The Olympics are full of manufactured feeling, but this was a dose of the real thing. Rochette's performance was moving, nuanced, and intimate. You could feel Rochette's desire to be there, with the crowd, even in the midst of her loss (the evidence of which was written all over her face every now and then). Having lost my own mother a year ago, I could imagine some of what she was experiencing, and, like everyone else watching, was struck by her grace and composure and clarity. TV commentators often go for cheap sentiment, but in this case, the words courageous and inspiring really did apply. (Too bad many of us can no longer hear them without a dollop of cynicism attached.)

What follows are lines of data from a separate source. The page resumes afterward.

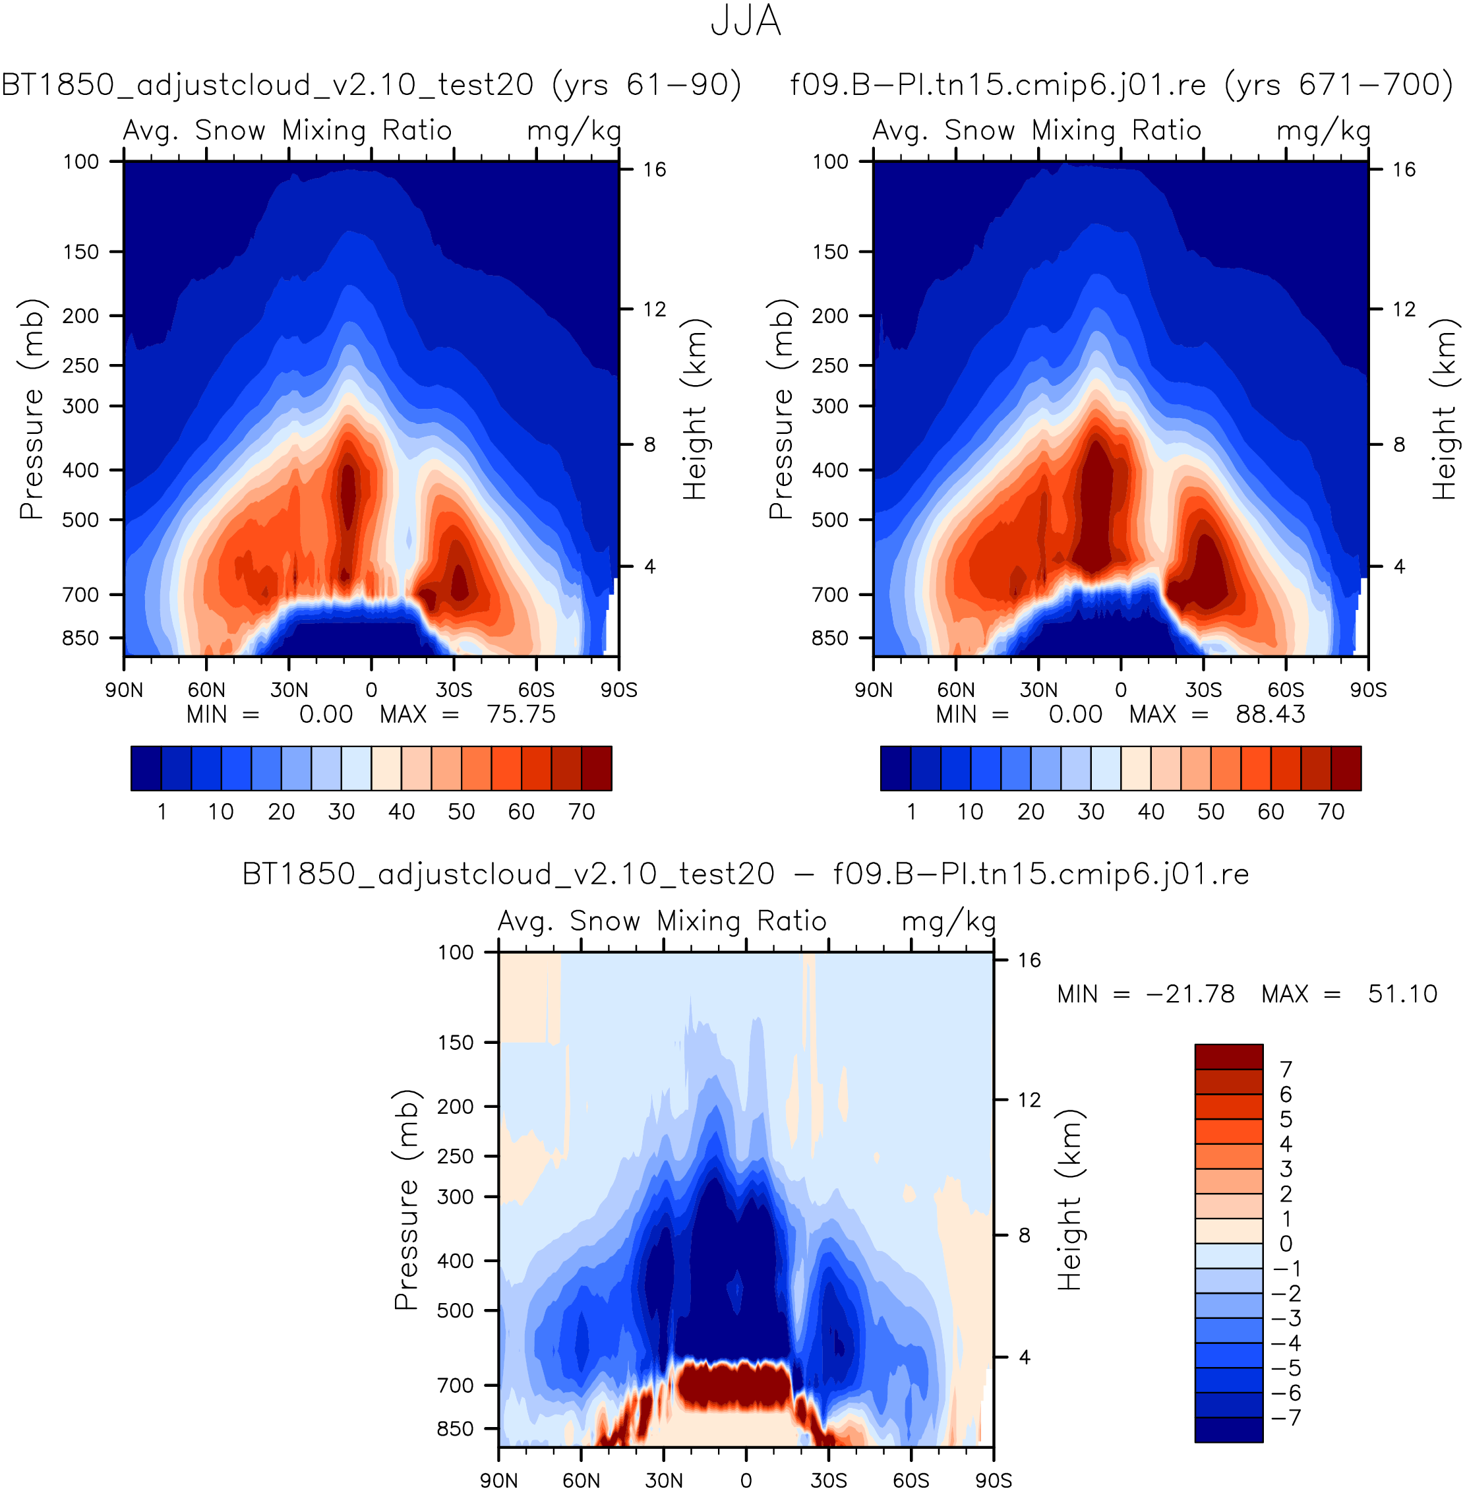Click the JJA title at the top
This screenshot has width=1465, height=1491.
click(745, 22)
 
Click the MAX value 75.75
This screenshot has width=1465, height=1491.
click(521, 714)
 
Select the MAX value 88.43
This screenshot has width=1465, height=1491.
click(1271, 714)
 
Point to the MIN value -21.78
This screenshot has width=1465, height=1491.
click(1190, 994)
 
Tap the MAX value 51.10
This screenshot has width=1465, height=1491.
click(1402, 994)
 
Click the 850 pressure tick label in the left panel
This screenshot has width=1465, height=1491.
click(81, 638)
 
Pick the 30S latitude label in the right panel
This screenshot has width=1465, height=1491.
click(1203, 690)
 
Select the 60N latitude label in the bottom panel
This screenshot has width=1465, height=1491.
click(581, 1480)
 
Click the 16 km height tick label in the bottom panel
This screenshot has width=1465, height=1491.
click(1029, 960)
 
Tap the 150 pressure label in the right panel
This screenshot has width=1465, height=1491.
click(830, 252)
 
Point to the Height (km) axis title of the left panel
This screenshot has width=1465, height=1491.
click(695, 409)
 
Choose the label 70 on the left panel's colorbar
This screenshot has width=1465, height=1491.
click(582, 811)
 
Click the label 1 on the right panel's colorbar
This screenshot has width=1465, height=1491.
click(911, 811)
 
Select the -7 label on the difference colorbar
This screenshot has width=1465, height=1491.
click(1286, 1417)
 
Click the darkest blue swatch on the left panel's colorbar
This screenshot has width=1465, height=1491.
click(146, 768)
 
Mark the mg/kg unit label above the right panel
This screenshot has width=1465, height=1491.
click(1323, 131)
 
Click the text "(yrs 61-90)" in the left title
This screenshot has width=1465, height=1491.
click(646, 84)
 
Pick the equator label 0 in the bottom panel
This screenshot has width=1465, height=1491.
click(746, 1480)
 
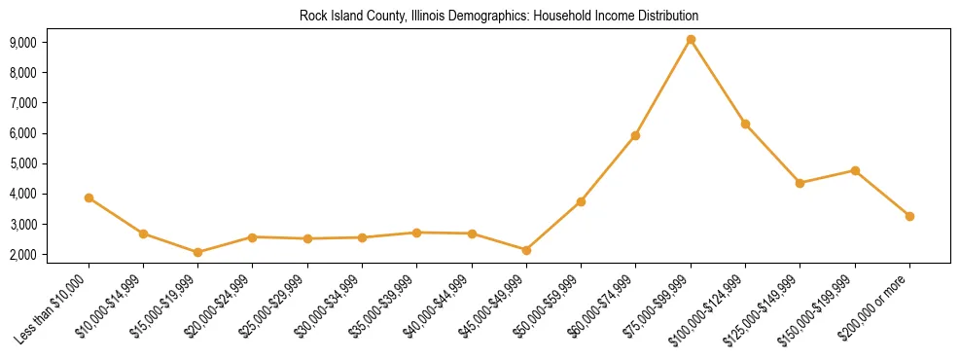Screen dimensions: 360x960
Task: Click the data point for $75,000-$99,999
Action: [x=691, y=40]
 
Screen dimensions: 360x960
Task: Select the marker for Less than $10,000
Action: [x=89, y=198]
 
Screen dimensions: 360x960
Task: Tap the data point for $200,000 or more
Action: [x=909, y=216]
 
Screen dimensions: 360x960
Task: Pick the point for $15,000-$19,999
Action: [x=197, y=252]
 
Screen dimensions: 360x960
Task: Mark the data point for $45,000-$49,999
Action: [x=526, y=250]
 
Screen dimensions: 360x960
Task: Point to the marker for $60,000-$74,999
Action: [x=635, y=135]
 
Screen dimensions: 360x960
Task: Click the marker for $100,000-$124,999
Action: [x=745, y=124]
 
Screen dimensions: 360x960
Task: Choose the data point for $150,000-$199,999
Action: [x=855, y=170]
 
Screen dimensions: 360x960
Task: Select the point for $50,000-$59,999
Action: [x=581, y=201]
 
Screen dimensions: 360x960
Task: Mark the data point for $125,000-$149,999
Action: [x=800, y=183]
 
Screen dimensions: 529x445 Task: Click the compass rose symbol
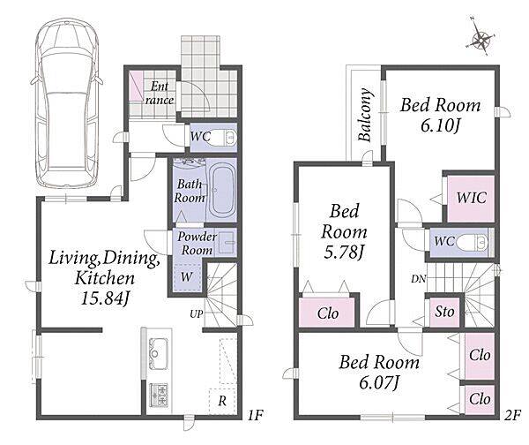[481, 41]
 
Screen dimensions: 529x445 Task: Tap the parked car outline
[67, 103]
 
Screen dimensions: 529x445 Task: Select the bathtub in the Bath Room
[221, 190]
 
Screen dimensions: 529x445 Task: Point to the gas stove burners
[159, 395]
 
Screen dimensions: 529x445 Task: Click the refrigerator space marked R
[222, 401]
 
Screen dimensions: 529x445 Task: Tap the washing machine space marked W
[187, 277]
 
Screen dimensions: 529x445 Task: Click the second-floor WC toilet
[473, 242]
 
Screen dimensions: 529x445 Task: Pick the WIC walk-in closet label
[472, 198]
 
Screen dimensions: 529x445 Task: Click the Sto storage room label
[444, 312]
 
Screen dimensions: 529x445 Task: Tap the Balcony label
[365, 115]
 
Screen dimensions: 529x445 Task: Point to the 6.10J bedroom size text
[440, 126]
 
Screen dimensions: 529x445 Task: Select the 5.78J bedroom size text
[344, 253]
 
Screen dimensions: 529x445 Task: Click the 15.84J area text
[105, 298]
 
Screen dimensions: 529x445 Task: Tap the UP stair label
[197, 314]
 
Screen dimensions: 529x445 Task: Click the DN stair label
[419, 279]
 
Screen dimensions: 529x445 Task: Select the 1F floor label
[255, 415]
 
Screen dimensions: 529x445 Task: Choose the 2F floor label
[512, 415]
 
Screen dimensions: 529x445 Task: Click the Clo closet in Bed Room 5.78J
[327, 313]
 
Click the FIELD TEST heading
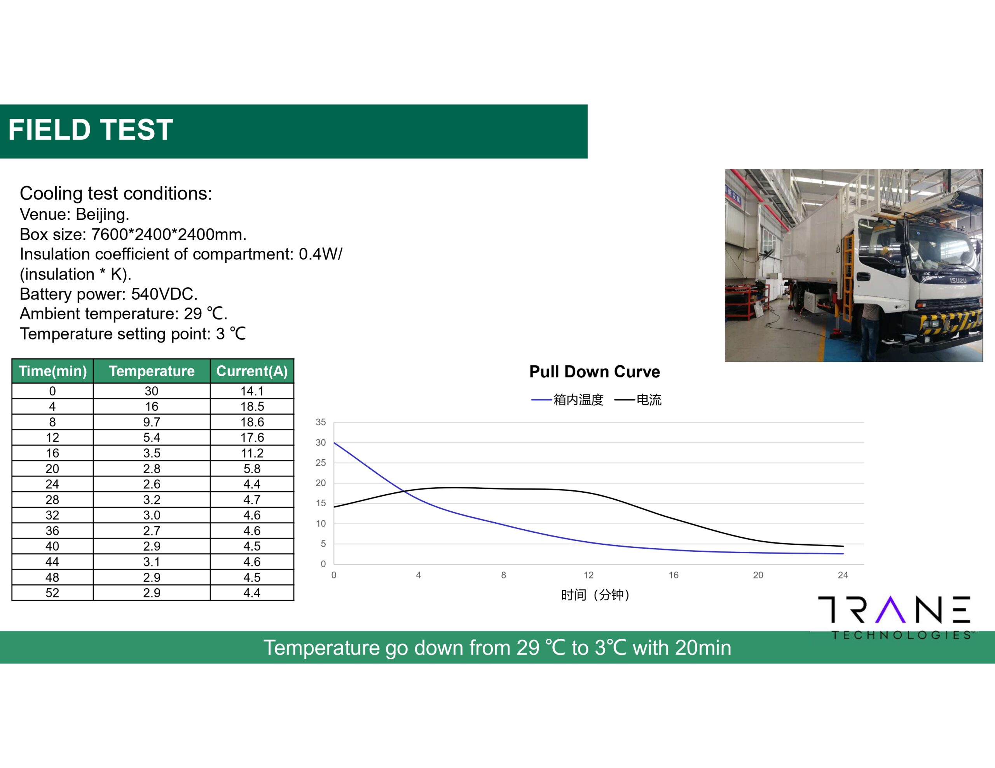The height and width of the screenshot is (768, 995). point(91,130)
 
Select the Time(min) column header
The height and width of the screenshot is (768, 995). point(53,371)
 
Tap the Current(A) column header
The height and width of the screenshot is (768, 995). point(252,371)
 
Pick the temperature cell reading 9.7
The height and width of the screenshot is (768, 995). point(152,422)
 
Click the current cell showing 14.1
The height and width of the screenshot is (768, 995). point(252,391)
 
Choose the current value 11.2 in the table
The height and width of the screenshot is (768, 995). point(252,453)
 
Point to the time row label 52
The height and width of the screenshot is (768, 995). point(52,593)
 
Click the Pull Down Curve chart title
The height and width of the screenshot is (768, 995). point(595,372)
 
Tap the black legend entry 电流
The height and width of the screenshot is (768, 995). point(638,400)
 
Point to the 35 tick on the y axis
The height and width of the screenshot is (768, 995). point(321,422)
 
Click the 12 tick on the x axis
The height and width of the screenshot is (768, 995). point(588,575)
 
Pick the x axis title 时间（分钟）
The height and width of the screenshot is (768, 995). point(595,595)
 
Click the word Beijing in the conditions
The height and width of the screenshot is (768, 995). point(103,214)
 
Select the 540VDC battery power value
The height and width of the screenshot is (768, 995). point(164,294)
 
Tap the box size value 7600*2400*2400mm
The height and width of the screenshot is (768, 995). point(169,235)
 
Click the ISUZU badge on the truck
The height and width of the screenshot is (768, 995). point(958,280)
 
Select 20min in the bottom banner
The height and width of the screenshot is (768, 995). point(703,647)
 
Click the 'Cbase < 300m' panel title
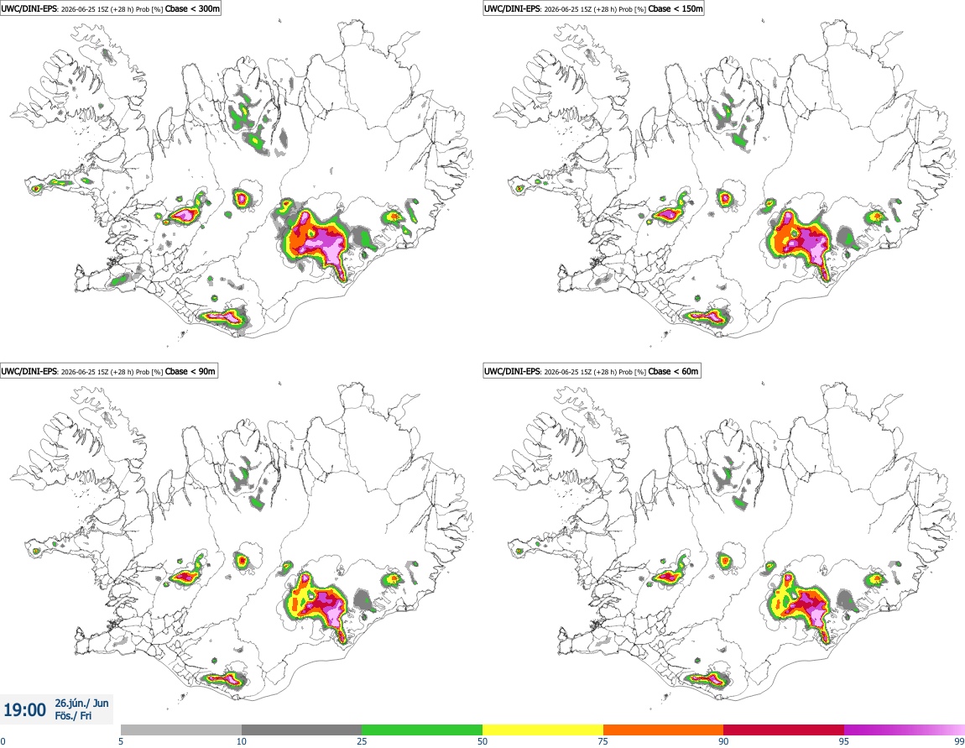click(x=192, y=8)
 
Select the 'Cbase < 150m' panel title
click(x=676, y=8)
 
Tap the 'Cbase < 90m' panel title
click(x=190, y=371)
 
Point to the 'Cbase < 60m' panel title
click(x=674, y=371)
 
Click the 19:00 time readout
click(x=24, y=710)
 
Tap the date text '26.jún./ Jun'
click(x=82, y=703)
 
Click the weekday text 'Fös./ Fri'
click(x=73, y=716)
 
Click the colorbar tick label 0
click(x=3, y=741)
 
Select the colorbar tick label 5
click(x=121, y=741)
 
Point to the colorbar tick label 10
click(x=242, y=741)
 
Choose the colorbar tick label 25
click(x=363, y=741)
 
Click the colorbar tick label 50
click(x=482, y=741)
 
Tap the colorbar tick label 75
click(x=603, y=741)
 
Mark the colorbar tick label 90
click(x=723, y=741)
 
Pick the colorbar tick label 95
click(x=844, y=741)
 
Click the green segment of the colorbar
click(x=422, y=730)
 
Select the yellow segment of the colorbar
click(x=543, y=730)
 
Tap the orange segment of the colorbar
click(x=664, y=730)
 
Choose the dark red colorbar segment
click(x=784, y=730)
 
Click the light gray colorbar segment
click(x=181, y=730)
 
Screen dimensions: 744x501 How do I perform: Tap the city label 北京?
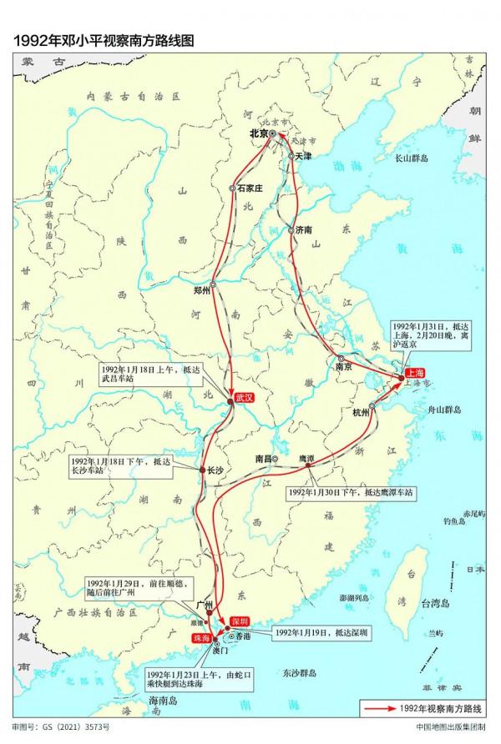pyautogui.click(x=258, y=133)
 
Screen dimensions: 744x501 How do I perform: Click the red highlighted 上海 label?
pyautogui.click(x=414, y=373)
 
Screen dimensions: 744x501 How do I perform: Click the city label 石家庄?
pyautogui.click(x=250, y=189)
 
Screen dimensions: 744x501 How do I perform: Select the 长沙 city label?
pyautogui.click(x=215, y=470)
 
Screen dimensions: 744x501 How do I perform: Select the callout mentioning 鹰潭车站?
pyautogui.click(x=350, y=493)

Rochette's performance had a timeless patience to it and was suffused with a sense of longing. She has said her mother was very important to her skating; she even told reporters that she'd had to ask her mother to come watch her practice once a week, as a way of motivating herself. (Rochette noted, too, that it can be embarrassing for a young adult to say she needs her mom—her frankness won me over utterly.) If some of her footwork seemed less artful than Yu-Na's, the height of her jumps less stunning, so be it. She had our attention, and not merely because her mother died, but because her mother died and yet she went on to skate with a real quality of being present. You could see what this meant to her, and in that sense her mother lingered over the performance like the track of the skate on the ice. The performance was an act of ritual attentiveness, and we were lucky to witness it. At the end of her lovely, focused program—in which she offered up a number of solid jumps—she craned her neck upward and blew a kiss—to her father and, perhaps, also to her mother. Her eyes moved around the stadium almost as if she were looking for her. I couldn't help feeling that I wanted to say, as one motherless daughter to another, what millions surely thought: Surely her mother would have been proud. It's not sappy to say so.
Tears, again, as I re-read that. Very moving.